▶ **WHAT TO PRODUCE**
Copy the lines exactly. Begin at the first line of the data and stop after the line with "Image resolution: width=1317".

DATA RECORDS section start

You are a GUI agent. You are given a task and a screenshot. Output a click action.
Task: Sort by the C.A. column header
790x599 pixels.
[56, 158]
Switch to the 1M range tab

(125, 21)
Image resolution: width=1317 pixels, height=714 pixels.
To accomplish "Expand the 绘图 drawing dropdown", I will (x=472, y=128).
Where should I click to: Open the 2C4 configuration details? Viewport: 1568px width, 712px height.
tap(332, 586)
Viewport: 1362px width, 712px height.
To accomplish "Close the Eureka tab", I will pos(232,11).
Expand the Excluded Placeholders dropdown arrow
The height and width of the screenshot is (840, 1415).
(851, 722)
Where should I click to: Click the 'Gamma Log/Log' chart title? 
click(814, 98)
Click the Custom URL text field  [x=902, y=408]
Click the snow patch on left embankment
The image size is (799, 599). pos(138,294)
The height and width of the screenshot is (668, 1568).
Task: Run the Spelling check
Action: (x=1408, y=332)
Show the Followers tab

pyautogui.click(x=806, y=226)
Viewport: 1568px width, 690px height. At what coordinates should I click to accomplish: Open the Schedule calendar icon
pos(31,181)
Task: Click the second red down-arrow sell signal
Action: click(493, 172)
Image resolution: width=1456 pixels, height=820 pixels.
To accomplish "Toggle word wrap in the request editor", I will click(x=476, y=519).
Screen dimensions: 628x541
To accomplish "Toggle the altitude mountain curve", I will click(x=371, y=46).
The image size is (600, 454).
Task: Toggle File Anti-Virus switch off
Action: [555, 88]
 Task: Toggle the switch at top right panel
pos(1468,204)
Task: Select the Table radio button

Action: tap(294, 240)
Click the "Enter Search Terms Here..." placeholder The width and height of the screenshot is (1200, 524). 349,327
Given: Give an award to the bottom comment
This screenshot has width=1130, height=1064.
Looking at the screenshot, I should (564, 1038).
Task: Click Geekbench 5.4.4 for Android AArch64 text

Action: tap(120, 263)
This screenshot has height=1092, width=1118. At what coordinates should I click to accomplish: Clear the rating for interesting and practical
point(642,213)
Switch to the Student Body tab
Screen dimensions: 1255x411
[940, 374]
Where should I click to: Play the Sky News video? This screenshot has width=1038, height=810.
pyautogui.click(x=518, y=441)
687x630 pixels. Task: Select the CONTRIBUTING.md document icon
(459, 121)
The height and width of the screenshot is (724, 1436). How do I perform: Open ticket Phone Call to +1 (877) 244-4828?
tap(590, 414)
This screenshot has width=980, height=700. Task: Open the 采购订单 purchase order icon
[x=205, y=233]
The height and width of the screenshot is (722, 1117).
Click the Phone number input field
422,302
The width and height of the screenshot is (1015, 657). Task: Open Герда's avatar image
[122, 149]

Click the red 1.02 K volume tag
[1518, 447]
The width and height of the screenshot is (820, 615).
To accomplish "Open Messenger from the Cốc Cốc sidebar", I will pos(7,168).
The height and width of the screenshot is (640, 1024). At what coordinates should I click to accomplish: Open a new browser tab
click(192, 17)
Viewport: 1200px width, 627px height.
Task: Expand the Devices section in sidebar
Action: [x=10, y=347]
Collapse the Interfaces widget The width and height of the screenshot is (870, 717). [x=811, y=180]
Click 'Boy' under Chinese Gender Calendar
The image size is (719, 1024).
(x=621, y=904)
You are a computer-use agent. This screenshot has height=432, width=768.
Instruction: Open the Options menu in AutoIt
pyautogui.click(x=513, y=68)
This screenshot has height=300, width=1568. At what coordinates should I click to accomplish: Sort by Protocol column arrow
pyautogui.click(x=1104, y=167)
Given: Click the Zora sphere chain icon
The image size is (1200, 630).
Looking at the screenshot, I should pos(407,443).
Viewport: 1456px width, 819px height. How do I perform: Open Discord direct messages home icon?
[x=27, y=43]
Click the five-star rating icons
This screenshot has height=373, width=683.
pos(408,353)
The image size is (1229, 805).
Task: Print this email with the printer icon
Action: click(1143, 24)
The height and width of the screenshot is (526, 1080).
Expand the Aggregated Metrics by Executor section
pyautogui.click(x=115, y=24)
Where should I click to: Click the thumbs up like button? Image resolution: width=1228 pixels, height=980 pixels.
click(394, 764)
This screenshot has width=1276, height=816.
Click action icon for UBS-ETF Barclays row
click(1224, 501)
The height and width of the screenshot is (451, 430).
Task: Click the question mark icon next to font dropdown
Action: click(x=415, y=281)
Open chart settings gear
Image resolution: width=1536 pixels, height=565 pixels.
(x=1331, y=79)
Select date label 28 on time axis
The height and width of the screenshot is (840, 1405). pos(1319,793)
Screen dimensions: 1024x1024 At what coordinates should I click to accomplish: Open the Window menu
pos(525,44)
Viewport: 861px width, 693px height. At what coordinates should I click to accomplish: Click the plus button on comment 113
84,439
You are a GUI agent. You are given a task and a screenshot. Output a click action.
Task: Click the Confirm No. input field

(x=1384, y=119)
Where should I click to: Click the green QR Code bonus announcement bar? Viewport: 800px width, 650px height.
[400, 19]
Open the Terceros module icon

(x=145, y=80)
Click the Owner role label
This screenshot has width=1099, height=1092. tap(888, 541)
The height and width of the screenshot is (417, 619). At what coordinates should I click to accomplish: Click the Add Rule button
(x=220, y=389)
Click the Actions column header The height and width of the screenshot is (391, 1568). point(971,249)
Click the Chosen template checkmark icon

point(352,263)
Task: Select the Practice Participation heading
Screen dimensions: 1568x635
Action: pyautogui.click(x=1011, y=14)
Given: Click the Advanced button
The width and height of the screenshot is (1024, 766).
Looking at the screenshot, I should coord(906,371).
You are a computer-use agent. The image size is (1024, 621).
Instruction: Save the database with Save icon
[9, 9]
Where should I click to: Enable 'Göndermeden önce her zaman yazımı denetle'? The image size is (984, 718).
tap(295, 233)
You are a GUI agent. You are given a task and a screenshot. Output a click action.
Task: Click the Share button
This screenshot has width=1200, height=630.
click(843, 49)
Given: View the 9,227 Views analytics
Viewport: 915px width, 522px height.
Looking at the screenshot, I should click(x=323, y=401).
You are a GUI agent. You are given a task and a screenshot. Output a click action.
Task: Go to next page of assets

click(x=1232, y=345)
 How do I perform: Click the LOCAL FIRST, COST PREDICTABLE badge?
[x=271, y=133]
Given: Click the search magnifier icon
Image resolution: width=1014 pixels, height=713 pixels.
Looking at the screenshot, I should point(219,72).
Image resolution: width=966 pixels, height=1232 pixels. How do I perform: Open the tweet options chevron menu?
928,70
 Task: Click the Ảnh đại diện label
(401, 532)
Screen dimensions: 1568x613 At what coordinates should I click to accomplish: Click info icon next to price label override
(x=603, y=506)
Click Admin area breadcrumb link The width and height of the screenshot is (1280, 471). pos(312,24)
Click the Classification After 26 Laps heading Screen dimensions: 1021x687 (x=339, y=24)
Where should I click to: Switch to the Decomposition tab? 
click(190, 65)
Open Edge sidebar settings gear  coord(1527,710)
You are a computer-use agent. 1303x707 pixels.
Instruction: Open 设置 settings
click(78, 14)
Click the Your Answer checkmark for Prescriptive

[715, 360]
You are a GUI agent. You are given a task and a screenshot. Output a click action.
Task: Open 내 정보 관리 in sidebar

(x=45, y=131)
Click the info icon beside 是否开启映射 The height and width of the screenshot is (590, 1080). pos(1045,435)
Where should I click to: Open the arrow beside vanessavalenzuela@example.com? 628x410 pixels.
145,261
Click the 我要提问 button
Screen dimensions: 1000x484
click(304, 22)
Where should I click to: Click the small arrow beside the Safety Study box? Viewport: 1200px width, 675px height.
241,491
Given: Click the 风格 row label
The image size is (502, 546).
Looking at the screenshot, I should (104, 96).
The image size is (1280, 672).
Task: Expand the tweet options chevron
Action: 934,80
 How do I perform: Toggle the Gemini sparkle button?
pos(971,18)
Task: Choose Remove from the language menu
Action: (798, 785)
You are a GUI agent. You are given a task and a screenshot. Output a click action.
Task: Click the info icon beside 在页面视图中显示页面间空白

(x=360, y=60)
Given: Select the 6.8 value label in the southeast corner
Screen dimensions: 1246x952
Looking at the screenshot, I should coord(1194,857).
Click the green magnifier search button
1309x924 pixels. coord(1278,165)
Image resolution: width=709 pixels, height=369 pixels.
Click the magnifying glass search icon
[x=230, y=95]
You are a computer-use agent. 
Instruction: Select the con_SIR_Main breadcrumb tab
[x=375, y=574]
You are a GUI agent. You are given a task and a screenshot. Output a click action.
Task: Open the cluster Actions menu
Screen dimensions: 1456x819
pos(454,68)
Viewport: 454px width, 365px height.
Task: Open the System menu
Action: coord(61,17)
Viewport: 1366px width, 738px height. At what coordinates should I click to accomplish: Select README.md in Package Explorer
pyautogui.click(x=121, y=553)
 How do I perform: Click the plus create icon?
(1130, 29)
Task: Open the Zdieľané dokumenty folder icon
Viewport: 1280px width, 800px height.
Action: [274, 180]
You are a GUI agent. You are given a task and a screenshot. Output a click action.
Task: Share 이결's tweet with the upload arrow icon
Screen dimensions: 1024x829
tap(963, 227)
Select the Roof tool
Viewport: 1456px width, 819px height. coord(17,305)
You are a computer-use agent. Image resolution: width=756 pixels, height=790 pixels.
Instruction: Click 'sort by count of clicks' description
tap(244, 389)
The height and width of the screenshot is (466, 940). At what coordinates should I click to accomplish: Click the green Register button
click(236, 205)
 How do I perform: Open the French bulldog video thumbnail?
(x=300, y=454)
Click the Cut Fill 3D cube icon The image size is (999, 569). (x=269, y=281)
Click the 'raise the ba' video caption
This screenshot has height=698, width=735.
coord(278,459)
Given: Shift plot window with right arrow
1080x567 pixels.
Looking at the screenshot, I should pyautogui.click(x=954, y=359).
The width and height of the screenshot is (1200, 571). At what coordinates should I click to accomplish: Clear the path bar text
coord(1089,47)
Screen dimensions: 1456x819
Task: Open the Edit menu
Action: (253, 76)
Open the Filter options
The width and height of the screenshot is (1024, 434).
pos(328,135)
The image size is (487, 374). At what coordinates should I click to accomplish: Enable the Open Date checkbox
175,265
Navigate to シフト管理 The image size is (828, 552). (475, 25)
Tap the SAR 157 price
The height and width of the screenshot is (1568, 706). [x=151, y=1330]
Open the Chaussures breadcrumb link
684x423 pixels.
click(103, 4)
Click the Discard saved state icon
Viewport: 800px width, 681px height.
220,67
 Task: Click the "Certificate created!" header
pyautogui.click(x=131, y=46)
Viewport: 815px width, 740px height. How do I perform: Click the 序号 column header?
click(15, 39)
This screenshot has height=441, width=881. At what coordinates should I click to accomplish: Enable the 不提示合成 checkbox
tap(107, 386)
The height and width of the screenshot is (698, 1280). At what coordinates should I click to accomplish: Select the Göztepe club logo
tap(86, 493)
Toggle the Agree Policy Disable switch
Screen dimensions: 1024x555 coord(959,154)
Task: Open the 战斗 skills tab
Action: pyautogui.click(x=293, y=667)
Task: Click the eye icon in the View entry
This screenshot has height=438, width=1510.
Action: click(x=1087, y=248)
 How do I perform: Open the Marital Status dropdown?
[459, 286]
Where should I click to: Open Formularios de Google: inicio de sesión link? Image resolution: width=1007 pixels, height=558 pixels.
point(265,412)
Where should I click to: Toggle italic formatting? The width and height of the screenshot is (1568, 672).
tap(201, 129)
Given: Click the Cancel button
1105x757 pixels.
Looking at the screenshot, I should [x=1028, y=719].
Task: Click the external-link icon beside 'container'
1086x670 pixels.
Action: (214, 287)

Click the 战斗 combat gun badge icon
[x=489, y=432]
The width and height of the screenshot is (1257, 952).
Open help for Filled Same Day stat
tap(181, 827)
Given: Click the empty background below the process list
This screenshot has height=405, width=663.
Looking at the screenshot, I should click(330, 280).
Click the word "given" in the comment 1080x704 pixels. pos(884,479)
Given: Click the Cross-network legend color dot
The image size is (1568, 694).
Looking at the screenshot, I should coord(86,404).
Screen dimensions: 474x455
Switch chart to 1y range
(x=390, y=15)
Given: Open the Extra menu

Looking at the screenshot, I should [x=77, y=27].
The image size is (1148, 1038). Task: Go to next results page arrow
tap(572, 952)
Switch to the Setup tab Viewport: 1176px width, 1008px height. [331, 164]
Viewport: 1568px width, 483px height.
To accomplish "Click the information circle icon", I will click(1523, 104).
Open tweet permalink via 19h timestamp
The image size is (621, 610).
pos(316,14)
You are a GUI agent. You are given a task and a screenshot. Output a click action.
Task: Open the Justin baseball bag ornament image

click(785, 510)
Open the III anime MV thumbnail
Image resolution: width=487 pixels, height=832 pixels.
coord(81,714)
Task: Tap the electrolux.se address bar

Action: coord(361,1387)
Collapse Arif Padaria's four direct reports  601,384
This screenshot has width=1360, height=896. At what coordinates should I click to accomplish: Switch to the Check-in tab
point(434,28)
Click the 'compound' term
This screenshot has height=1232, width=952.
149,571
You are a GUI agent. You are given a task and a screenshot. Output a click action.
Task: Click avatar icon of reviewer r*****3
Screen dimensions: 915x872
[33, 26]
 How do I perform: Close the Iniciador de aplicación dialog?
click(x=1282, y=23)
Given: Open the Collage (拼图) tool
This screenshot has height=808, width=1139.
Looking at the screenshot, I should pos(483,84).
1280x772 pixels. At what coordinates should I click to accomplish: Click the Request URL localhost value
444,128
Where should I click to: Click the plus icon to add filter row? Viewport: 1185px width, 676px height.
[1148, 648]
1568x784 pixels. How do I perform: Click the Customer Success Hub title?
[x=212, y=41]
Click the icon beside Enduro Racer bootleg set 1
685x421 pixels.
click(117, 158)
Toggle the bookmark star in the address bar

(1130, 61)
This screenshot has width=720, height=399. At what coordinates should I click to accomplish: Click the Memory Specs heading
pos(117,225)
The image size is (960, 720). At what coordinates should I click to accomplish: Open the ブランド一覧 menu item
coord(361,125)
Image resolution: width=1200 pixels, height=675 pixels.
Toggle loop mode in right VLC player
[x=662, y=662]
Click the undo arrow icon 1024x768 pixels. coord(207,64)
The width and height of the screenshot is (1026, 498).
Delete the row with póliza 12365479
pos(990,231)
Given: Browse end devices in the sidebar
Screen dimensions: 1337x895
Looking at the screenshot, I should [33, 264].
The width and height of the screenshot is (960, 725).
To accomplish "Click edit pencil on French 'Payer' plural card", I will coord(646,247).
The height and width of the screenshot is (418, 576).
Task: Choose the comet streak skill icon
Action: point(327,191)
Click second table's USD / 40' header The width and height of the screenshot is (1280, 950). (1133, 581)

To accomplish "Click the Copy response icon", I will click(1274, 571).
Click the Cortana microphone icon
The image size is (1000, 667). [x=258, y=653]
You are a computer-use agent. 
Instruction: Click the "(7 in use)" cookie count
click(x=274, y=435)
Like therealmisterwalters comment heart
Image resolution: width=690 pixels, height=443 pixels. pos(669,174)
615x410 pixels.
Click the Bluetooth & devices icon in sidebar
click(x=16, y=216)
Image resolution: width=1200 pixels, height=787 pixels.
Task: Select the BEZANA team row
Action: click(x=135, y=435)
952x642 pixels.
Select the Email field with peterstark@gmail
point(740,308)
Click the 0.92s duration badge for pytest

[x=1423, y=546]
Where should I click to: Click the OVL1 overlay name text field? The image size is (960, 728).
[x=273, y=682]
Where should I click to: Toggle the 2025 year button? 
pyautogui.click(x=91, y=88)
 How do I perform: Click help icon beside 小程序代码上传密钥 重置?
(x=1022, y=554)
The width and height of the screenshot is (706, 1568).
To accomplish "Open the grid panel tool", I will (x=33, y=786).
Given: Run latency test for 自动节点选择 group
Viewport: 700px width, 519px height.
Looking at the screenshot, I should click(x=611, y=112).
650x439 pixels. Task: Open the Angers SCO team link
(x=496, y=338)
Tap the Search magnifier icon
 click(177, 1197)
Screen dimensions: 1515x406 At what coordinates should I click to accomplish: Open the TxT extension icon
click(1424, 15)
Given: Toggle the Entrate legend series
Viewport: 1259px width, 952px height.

DATA RECORDS section end

▶ **FINISHED TASK**
You are a GUI agent. You are given a task and a screenshot. Output a click action.
Task: Sort by the C.A. column header
790x599 pixels.
[56, 158]
Switch to the 1M range tab

(125, 21)
Image resolution: width=1317 pixels, height=714 pixels.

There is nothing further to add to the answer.